First ride out, the front tires felt a little loose compared to my old tires. Everything was a little twitchy. I chalked it up to breaking in the new tread and started pushing it harder. And then I ate it. It wasn’t even a tight turn or anything technical. I was just cruising along a straight line of single track and I felt the front wheel slip out. My center of gravity collapsed and then I was ripping through the rocks and dirt on my side. No major damage, just a wide and bloody stripe of trail rash from my ankle to my shoulder.

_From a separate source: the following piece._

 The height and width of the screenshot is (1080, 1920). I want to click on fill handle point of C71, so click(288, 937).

So I finished my ride and stopped by my local bike shop to talk with one of their mechanics. I walked in and said I needed some insight about tires, and the guy takes one look at my arms and legs, looks at the front tire and just shakes his head. "What are doing with that on your bike? That’s outdated technology." And then he proceeds to point out all the things that have been improved in the years since that tire was invented. In fact, the tire I had replaced with the Velocirapter had been much better, which is why it suddenly felt so uncontrollable. So how did I get steered so wrong by trusting the Internet?

It turns out, if I’d paid more attention to all the tire reviews, they were years old. The site didn’t make that obvious, and honestly I didn’t really think about it. A tire’s a tire, right? But even though there’s much better technology available, Wilderness Trail Bikes is still making bank selling their highly rated and outdated tires at fire sale prices. Not only did that cost me the price of the tire, which I immediately replaced with an up-to-date Kenda Nevegal, but it cost me a lot of skin and pain–and I consider myself lucky.

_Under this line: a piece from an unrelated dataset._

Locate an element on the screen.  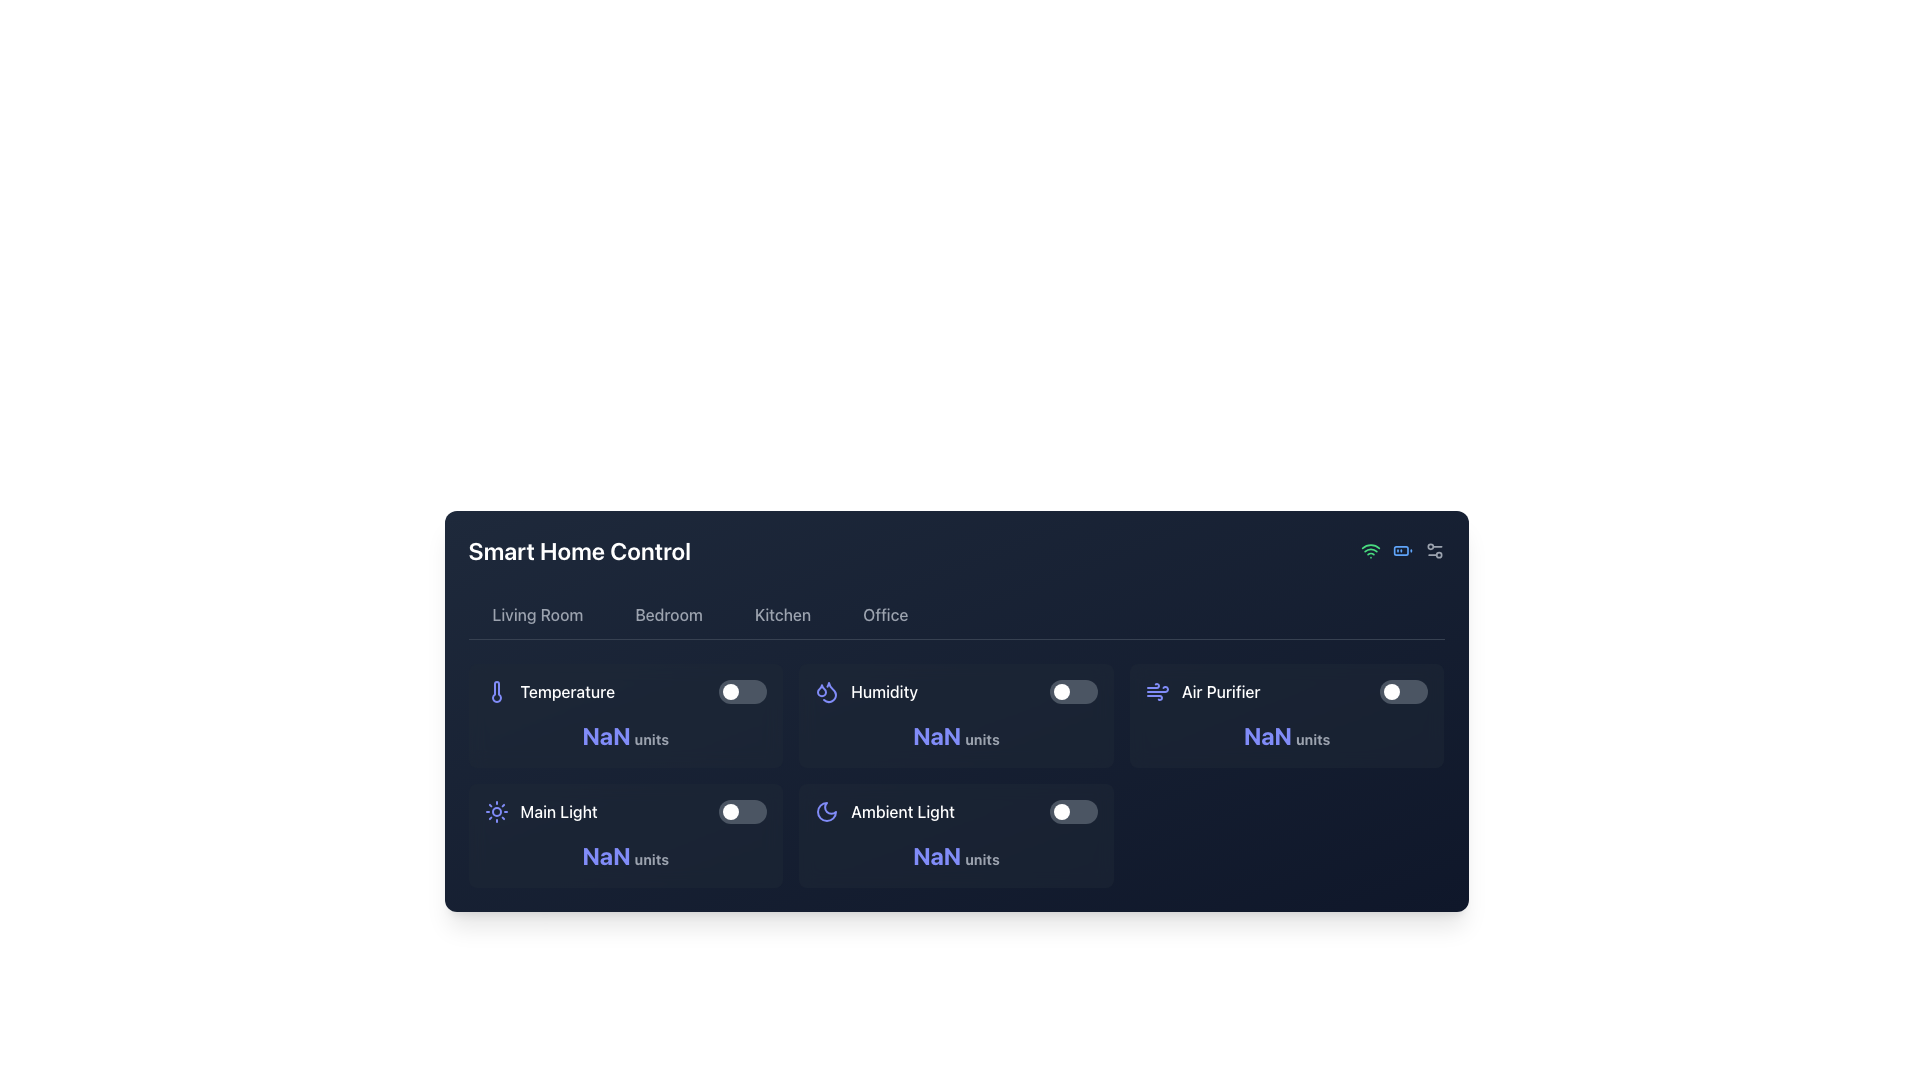
the small circular toggle thumb, which is white and part of a switch component labeled 'Ambient Light' is located at coordinates (1060, 812).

Social Media is a phenomenal tool for consumers. But it’s not idiot proof. It puts you in the position of being able to learn from the experiences of hundreds of others, which doesn’t exactly make you an expert. The problem is what you don’t know that you don’t know. And that could actually kill you. At the end of the day, I’m still grateful that I can walk into my local bike shop and talk to an expert. Now I wish I’d started there in the first place.

Oh, and I won’t buy another Wilderness Trail Bikes tire. They got me once. Never again.

Update: Okay. I’ve talked to a bunch of tire experts who agree with my assessment of the Velociraptor, but not with my conclusion that I shouldn’t buy another Wilderness Trail Bikes tire. They do make some great tires. I’ll just say their marketing–especially educating buyers about making the right tire choice–could be significantly improved.